▶ Exercise requirements: State how many lines of the records include the word "computer"; the reply is that number alone.

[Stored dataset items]
■ ■ ■ ■ ■

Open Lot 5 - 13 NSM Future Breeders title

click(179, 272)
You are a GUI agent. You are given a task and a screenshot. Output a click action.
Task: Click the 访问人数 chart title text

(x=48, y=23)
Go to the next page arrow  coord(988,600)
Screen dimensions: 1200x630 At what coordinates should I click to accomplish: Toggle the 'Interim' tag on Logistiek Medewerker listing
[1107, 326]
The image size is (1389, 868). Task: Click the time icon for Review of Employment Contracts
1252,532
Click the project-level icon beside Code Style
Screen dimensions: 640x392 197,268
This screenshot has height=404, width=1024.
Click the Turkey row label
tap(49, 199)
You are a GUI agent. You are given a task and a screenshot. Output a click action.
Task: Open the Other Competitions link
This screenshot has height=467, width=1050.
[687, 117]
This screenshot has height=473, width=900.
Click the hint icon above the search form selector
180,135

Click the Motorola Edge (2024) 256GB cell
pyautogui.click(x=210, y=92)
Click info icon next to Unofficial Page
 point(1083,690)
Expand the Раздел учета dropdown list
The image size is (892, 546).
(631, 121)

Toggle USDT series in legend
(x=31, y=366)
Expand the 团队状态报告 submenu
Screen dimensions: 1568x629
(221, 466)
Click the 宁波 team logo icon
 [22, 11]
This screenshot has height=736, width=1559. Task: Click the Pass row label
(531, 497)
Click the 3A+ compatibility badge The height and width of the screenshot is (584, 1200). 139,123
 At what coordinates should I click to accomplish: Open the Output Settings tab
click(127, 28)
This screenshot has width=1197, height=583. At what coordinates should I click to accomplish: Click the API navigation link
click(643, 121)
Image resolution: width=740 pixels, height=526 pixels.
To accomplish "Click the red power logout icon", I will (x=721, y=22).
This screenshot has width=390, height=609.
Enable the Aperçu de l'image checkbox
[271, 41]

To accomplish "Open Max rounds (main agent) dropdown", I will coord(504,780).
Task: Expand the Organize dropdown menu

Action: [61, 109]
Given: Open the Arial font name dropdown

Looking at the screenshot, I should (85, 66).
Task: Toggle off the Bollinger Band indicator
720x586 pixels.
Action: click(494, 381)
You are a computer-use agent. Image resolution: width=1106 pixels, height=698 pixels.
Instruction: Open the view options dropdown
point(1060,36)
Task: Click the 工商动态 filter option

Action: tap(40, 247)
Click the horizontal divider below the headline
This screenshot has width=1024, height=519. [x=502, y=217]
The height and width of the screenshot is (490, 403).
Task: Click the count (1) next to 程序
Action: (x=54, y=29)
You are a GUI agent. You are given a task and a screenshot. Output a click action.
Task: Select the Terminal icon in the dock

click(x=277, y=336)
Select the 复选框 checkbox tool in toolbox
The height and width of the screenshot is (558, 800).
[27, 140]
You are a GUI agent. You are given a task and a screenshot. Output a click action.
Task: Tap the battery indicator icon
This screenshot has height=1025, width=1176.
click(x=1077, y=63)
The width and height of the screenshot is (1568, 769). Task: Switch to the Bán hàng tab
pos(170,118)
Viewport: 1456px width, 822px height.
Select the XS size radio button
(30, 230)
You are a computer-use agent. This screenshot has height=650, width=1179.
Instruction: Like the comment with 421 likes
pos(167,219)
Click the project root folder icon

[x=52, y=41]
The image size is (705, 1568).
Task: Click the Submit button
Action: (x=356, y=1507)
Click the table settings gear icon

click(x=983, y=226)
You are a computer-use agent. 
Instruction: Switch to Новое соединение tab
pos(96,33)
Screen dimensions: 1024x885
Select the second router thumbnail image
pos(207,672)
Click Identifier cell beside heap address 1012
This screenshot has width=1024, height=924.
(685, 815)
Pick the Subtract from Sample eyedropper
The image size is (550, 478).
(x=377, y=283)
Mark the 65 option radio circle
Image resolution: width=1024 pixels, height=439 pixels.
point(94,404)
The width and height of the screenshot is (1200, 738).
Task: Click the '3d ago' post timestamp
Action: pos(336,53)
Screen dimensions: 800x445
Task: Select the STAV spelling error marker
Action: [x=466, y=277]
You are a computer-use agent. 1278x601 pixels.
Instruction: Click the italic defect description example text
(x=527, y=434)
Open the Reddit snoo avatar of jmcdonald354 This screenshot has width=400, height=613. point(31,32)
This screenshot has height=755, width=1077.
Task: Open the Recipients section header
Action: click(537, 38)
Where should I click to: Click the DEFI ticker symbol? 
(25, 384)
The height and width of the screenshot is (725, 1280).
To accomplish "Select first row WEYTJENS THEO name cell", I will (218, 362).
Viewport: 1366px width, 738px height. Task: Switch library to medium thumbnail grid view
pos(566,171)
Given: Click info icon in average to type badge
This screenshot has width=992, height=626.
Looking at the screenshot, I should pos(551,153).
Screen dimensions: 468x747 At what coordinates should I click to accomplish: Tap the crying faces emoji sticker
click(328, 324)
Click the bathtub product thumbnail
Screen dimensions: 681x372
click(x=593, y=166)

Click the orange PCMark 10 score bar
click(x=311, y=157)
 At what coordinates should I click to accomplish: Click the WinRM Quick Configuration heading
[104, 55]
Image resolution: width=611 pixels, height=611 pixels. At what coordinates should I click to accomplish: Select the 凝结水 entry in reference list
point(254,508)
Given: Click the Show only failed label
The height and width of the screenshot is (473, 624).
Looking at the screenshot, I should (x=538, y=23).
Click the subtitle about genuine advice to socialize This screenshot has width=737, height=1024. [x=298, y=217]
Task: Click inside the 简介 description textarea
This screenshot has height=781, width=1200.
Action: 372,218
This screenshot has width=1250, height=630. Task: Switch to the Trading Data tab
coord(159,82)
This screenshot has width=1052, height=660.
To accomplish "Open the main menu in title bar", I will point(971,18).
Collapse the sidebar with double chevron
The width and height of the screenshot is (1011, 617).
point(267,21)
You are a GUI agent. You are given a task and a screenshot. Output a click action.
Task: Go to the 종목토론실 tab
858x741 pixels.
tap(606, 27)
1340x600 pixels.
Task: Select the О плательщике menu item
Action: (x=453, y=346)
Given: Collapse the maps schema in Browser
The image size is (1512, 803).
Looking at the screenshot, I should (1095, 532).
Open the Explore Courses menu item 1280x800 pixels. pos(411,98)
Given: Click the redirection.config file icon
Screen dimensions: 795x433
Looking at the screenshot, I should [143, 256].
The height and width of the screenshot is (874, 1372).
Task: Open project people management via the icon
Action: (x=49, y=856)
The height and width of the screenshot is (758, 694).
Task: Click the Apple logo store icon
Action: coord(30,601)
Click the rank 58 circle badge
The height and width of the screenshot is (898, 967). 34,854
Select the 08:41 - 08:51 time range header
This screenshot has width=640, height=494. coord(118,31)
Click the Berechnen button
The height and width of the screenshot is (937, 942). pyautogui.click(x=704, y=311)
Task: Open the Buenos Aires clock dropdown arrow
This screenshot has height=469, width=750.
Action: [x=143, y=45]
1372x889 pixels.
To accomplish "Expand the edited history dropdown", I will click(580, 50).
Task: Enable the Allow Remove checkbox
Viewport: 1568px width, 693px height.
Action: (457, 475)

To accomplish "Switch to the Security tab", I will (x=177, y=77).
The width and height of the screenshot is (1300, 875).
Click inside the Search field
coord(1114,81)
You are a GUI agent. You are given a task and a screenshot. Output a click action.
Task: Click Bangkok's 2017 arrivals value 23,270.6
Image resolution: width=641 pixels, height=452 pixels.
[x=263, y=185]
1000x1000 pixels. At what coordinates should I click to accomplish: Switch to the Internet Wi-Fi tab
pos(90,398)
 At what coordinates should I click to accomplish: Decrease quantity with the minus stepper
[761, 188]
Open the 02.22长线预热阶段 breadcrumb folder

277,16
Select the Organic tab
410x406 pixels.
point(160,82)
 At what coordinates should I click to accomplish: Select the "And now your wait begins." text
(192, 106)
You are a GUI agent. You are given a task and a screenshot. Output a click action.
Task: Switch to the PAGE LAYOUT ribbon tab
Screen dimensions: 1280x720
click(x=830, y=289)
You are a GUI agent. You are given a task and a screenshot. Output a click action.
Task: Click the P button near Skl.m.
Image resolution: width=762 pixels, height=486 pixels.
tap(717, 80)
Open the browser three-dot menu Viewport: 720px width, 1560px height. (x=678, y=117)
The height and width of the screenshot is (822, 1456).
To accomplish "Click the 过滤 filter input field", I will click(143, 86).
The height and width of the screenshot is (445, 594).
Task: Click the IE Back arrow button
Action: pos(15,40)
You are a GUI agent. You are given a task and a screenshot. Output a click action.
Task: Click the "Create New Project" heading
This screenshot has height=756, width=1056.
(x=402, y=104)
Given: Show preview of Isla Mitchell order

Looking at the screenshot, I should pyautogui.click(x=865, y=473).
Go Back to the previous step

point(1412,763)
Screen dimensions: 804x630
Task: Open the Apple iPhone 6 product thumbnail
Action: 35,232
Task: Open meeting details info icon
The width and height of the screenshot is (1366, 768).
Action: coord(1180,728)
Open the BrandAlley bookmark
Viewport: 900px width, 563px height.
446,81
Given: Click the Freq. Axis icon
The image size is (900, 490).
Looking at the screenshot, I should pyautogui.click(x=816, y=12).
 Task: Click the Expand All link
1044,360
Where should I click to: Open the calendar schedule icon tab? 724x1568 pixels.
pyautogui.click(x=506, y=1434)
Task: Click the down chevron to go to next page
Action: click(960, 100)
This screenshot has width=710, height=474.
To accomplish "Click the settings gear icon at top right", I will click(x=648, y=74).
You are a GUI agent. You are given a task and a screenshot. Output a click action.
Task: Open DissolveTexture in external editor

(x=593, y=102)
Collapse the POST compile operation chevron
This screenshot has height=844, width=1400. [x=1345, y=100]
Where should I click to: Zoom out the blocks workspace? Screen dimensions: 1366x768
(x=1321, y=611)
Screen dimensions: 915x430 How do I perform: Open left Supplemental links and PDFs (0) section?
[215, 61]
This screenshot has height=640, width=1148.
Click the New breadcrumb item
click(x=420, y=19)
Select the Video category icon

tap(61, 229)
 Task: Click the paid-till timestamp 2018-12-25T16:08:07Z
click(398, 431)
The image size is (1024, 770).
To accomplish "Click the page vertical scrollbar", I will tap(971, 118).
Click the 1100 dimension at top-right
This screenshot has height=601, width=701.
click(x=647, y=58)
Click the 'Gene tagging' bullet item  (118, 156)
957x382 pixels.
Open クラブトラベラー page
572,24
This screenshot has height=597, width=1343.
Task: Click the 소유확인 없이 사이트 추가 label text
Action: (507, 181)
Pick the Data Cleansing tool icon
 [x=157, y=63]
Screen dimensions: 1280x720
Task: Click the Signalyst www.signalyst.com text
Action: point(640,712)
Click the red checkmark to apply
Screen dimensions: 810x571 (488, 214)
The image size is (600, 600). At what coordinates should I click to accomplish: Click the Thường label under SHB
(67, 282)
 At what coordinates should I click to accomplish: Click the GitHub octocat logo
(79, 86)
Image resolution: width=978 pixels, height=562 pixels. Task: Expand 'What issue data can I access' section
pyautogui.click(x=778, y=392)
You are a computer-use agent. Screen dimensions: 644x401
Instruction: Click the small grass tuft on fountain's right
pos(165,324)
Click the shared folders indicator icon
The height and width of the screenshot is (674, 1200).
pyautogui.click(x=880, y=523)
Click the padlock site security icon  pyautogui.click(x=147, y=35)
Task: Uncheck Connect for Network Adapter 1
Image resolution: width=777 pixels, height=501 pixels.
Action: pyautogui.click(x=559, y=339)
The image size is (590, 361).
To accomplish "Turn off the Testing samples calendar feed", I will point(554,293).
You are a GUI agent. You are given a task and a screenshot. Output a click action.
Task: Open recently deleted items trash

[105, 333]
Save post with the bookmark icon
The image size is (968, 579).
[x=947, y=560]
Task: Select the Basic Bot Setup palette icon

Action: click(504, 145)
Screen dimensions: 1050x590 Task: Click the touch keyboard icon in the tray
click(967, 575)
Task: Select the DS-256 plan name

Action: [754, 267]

■ ■ ■ ■ ■

▶ Exercise result: 5